• **TEXT BLOCK**:
--- Begin ---
Modern deep learning frameworks like PyTorch and TensorFlow are powerful but complex. Their codebases span millions of lines, making it difficult to understand how automatic differentiation and neural network training actually work at a fundamental level.

SADL addresses this by providing a complete, functional deep learning framework that remains small enough to read and understand in its entirety. Every component, from tensor operations to backpropagation, is implemented transparently using standard NumPy operations.

The goal is not to replace production frameworks, but to serve as an educational resource and a foundation for experimentation. Researchers and engineers can trace exactly how gradients flow through computations without navigating layers of abstraction.

## Related Projects

SADL joins a family of educational and minimal deep learning frameworks that have made autodiff more accessible:

**[micrograd](https://github.com/karpathy/micrograd)** by Andrej Karpathy is an elegant, minimal autograd engine operating on scalar values. In roughly 150 lines of code, it demonstrates the core concepts of backpropagation with remarkable clarity. micrograd is an excellent starting point for understanding how gradients flow through computations.
--- End ---
• **DATASET RECORDS**:
--- Begin ---
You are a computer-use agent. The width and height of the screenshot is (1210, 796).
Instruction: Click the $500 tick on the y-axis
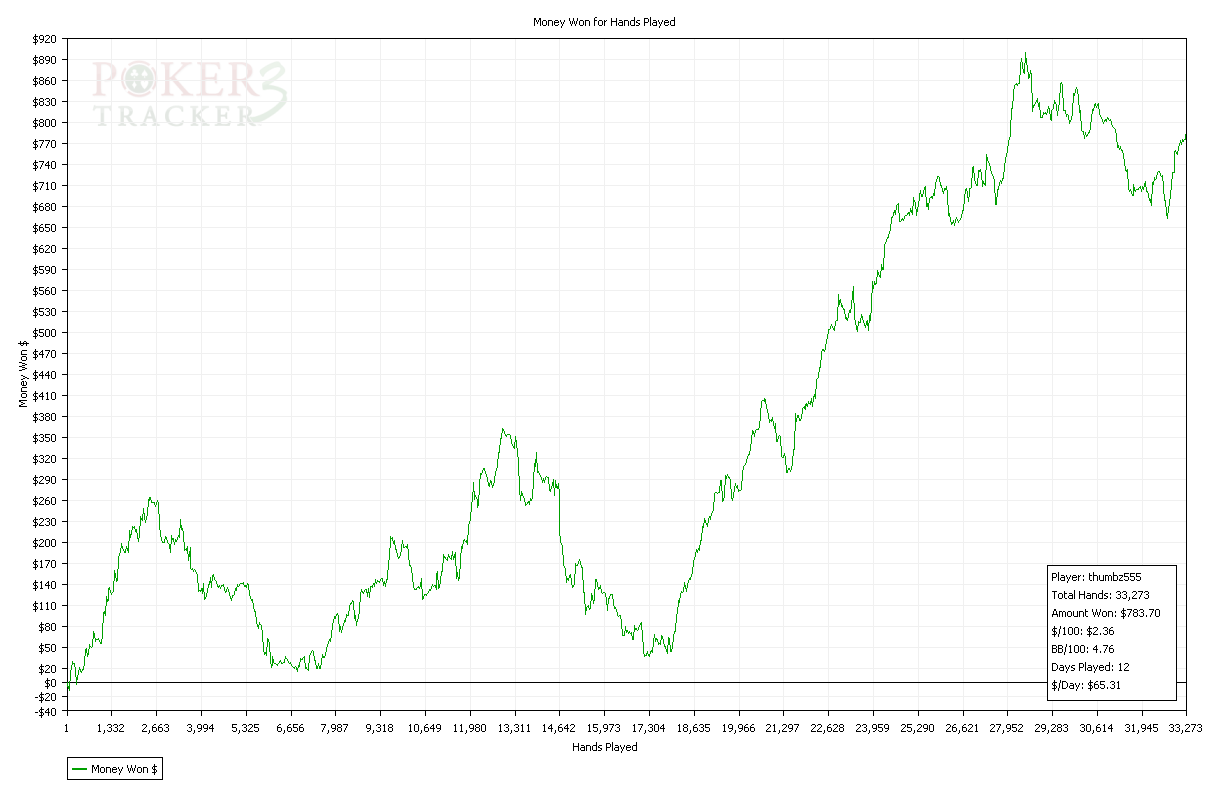pyautogui.click(x=44, y=333)
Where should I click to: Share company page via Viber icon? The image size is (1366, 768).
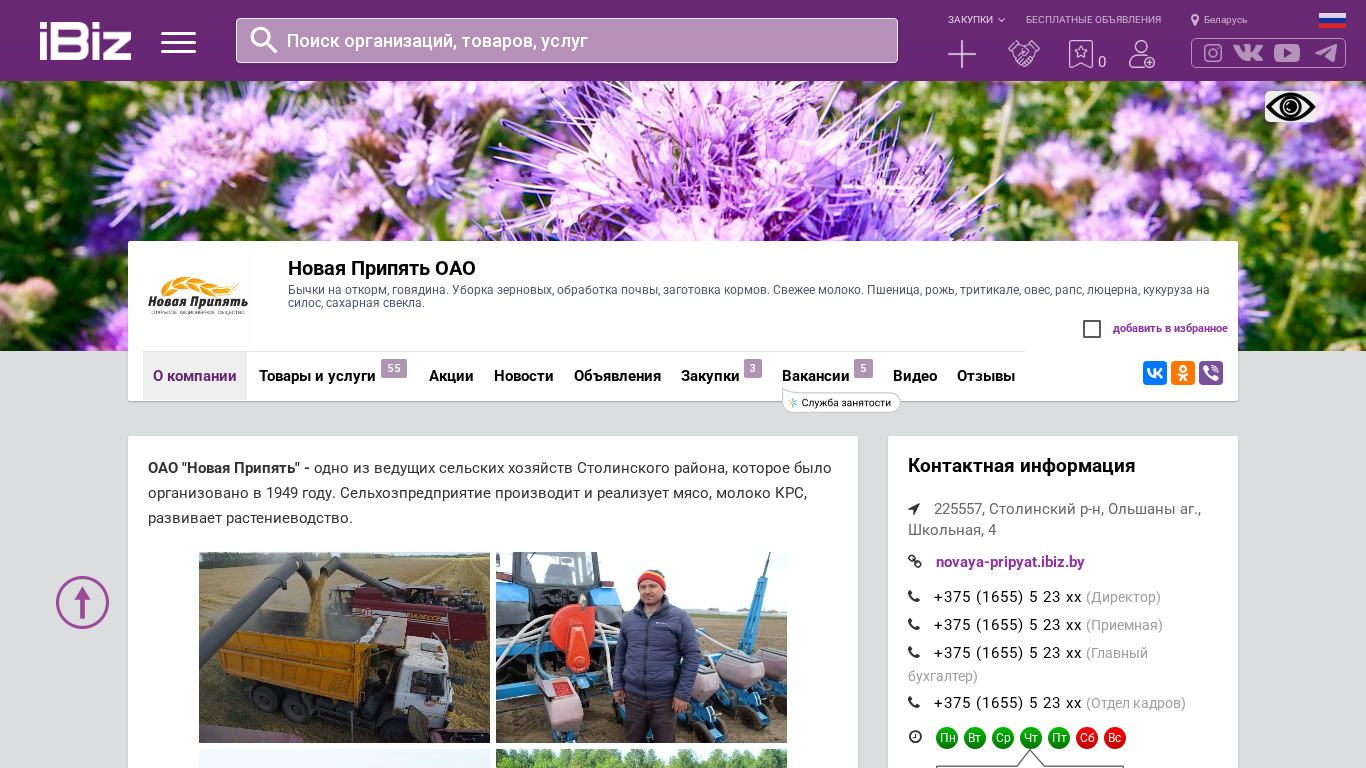(1211, 373)
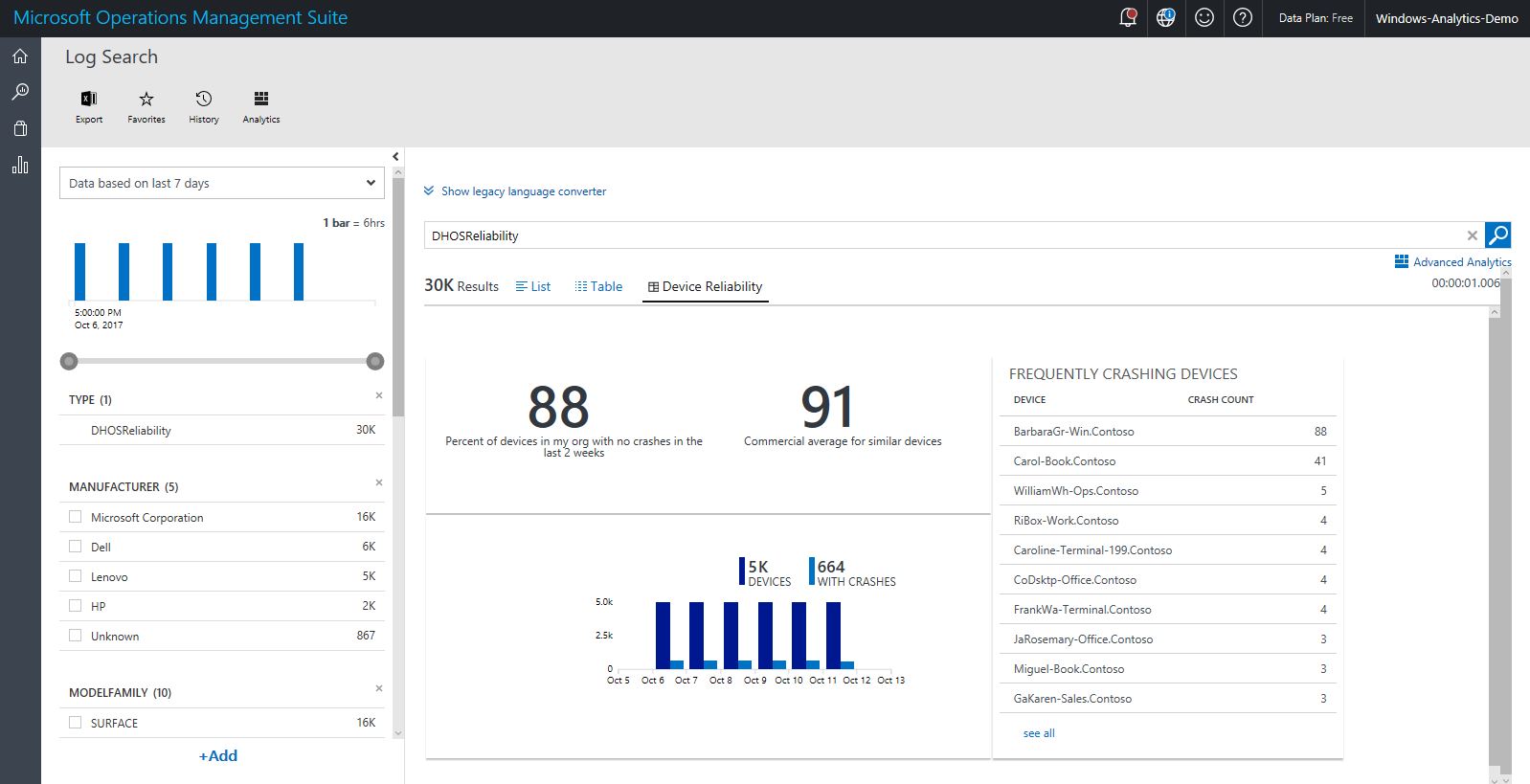
Task: Open the help question mark icon
Action: pyautogui.click(x=1243, y=18)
--- End ---
• **WRITTEN TASKS**:
a) Name every software framework, engine, or library that the passage about SADL mentions.
b) Reproduce the passage about SADL word for word, from "SADL addresses this" up to and including "standard NumPy operations.".

• **THE SOLUTIONS**:
a) PyTorch, TensorFlow, SADL, NumPy, micrograd

b)
SADL addresses this by providing a complete, functional deep learning framework that remains small enough to read and understand in its entirety. Every component, from tensor operations to backpropagation, is implemented transparently using standard NumPy operations.